Mort du romancier et poète écossais John Burnside
John Burnside, né le 19 mars 1955 en Ecosse où il enseigna la littérature à l’université et mort à 69 ans «après une brève maladie» le 29 mai, fut d’abord célèbre en Grande-Bretagne comme poète couvert de prix. Il fut aussi collaborateur du Times Literary Supplement, du Guardian et du New Yorker. Mais c’est en tant que romancier qu’il fut connu en France où, depuis plus de vingt ans, les éditions Métailié ont publié sept de ses oeuvres (un unique recueil de poèmes, Chasse nocturne, a été traduit chez Verdier en 2009). Les titres de ces romans, dans l’ordre de leur parution, tracent les contours des domaines d’inspiration de John Burnside : la Maison muette, Une vie nulle part, les Empreintes du diable, Un mensonge sur mon père, Scintillation, l’Eté des noyés et le Bruit du dégel. Il y a dans cette oeuvre la science et la sauvagerie, la nature et l’imagination, la vérité et l’impossible vérité. Il y a d’abord le langage comme élément purement narratif puisque le narrateur fou de la Maison muette est prêt à toutes les tortures, qu’il ne voit pas comme telles, pour déterminer d’où vient ce langage, si un être immédiatement séparé des autres aura ou non la possibilité de l’acquérir. Les romans de John Burnside fourmillent ainsi d’énigmes et leur ton en fait des romans spécialement noirs cependant pourvus d’humour, mais les résolutions de ces énigmes ne relèvent pas du genre policier, quand bien même ce sont des meurtres qui sont parfois éclaircis, parce que le lecteur est tellement entraîné dans le monde créé par l’auteur qu’un assassin ne pèse guère lourd face à une émotion, un sentiment ou une sensation.
«L’illusion de l’ordre», telle qu’elle apparaît dans l’Eté des noyés, est un thème central de John Burnside. D’une certaine façon, même la psychologie se métamorphose. Le langage est en soi un récit, comme le sont aussi l’imagination, la paternité ou la terreur, mais on peut aussi bien dire que ces quatre éléments sont des secrets, il n’est pas possible de les embringuer définitivement dans aucun classement. «Le fait qu’un adulte puisse oublier les terreurs de l’enfance est un mystère pour moi, toujours est-il qu’il les oublie», écrit le narrateur d’Un mensonge sur mon père dont la mère est un «labyrinthe de contradictions» et où on lit aussi : «ce livre gagne à être considéré comme un roman». Quant aux secrets, voici dans les Empreintes du diable : «Certains de ces secrets, de part et d’autre, étaient agréables à taire, toutes les joies cachées et les bribes de connaissance qui exigent d’être dissimulées car nous savons qu’elles vont se volatiliser si nous les mentionnons, et les secrets impossibles à trahir de toute façon, parce qu’il n’existe pas de mots qui puissent les exprimer.» Dans Scintillation, est réglé à sa façon le sort des terreurs secrètes: «“C’est bien d’avoir peur des rêves”, lui avait dit son père un jour qu’Andrew s’éveillait d’un cauchemar en pleurant et en appelant à l’aide.» Dès la Maison muette, les repères temporels sont mis en cause : «Mais si les mots nous éloignent du présent, de sorte que nous n’appréhendons jamais vraiment la réalité des choses, ils font du passé une complète fiction.» Tandis que «l’avenir est une chose totalement différente. Il n’existe pas du tout, si bien qu’il devient le royaume de conjectures banales et cependant troublantes», comme l’écrivit John Burnside dans Libération en 2005, quand un écrivain était invité le samedi à raconter sa semaine.
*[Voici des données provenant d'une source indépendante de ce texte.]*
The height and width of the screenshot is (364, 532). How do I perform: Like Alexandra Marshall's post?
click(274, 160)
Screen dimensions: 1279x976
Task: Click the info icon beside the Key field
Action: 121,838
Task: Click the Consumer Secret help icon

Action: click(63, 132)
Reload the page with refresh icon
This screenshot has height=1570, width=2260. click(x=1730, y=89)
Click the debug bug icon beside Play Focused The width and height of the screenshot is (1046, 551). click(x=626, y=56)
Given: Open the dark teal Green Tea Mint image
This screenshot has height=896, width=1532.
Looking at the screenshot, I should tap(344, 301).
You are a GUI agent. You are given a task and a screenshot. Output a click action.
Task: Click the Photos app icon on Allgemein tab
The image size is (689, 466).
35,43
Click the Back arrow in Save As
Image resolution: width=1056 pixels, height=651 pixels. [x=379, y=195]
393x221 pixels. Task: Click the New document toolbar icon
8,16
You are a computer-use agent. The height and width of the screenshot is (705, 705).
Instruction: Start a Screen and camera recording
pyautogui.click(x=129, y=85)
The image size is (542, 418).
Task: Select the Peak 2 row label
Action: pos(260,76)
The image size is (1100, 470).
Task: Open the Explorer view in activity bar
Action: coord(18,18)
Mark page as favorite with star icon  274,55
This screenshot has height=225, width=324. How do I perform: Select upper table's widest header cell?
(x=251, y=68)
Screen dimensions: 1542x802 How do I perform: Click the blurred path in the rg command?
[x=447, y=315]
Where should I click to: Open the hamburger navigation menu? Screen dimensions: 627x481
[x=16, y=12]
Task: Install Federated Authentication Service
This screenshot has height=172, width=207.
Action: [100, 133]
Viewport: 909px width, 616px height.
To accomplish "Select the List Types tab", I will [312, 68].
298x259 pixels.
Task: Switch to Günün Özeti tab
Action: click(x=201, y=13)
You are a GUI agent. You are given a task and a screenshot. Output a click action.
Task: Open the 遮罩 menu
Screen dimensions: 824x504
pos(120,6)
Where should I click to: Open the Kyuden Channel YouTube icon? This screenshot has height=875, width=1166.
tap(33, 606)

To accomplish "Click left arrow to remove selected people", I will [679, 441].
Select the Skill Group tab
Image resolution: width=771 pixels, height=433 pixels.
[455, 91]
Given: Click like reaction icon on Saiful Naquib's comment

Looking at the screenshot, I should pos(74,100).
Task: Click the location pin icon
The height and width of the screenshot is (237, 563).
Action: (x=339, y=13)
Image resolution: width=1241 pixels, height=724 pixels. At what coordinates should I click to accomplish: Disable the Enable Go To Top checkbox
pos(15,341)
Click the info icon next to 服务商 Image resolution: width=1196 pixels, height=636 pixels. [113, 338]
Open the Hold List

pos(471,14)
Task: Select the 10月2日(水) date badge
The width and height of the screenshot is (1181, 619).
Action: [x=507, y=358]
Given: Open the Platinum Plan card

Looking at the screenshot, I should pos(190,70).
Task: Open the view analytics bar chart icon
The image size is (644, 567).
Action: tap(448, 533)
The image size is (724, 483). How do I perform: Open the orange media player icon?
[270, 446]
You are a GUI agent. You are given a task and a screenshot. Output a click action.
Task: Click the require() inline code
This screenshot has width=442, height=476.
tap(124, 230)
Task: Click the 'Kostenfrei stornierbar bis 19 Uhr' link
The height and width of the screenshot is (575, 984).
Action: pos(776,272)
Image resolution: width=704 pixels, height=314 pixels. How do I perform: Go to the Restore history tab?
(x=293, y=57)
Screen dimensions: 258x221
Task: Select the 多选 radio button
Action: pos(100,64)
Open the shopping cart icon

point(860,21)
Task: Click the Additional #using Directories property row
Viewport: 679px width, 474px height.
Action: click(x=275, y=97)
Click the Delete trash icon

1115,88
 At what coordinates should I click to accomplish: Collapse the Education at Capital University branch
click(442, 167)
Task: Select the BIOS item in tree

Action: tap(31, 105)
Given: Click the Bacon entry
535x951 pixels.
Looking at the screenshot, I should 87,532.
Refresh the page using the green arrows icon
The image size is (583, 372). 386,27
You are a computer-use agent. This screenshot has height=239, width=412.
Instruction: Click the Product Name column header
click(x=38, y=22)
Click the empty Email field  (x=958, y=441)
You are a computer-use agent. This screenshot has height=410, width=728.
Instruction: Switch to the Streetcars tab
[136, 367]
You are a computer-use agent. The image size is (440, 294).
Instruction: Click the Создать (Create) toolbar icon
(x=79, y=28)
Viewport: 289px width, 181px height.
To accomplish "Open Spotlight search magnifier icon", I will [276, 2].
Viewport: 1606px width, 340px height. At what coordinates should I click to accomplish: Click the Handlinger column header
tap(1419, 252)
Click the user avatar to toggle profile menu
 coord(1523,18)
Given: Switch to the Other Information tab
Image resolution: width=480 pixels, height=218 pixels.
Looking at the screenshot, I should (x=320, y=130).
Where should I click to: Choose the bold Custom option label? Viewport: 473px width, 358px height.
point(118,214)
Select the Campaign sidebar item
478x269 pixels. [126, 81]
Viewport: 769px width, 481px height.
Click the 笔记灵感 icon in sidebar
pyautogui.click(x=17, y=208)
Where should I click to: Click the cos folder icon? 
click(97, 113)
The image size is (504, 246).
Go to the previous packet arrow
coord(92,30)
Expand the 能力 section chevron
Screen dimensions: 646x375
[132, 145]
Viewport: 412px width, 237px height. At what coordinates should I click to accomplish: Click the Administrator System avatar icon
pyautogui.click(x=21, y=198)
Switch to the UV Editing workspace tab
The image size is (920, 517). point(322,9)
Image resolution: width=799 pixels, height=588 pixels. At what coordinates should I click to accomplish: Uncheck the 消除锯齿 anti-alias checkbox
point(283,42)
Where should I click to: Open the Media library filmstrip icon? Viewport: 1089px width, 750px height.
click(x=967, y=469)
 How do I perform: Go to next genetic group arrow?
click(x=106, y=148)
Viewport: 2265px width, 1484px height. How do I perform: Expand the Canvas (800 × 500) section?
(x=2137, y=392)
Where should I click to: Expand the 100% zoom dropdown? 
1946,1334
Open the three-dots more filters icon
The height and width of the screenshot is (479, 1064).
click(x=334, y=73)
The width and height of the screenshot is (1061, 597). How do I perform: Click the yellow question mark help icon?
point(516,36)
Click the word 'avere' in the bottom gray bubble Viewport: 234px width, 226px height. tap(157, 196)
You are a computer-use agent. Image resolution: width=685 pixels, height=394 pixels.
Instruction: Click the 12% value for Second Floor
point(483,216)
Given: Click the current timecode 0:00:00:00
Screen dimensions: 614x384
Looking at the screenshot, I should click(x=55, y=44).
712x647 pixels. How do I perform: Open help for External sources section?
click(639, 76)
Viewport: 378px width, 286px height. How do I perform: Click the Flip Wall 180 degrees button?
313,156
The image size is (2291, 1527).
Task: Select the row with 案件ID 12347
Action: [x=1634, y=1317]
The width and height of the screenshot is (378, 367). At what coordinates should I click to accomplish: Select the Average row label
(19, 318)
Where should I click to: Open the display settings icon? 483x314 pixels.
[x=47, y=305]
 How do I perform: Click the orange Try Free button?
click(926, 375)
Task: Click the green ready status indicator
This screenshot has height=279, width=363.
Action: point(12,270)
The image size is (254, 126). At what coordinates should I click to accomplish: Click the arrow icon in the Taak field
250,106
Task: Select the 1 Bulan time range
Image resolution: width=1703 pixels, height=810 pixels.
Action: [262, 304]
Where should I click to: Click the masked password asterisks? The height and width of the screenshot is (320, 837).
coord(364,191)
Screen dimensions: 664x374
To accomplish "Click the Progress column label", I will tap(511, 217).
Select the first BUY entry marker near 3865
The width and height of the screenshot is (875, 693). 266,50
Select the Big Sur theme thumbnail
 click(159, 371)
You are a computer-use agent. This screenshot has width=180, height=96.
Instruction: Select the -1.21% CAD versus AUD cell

Voici les derniers mots du narrateur des Empreintes du diable, évoquant celui qui n’est «pas le diable, somme toute» : «J’ai de la peine pour lui, je crois. Je ne lui parle jamais, je ne laisse transparaître aucun signe révélant que je sais qui il est, mais parfois j’ai envie de l’emmener là-bas, sur la pointe, pour lui montrer les oiseaux.» A la fin du Bruit du dégel, dernier roman traduit, la narratrice, aussi familière de la drogue que John Burnside de l’alcool, évoque d’abord cette vieille femme qui «décida un jour de me faire un cadeau. Et ça me parut soudain une idée magnifique que je lui doive la vie». Toutes dernières phrases : «Tout ce que je perçus d’abord, ce fut le bruit de la glace en train de fondre qui gouttait de l’avant-toit, puis je me rendis compte que c’était précisément ce que j’écoutais dans mon rêve. C’était ça. Rien de plus. Le bruit du dégel. Une sorte de musique. Une fin, et un commencement. Ici, et ailleurs.»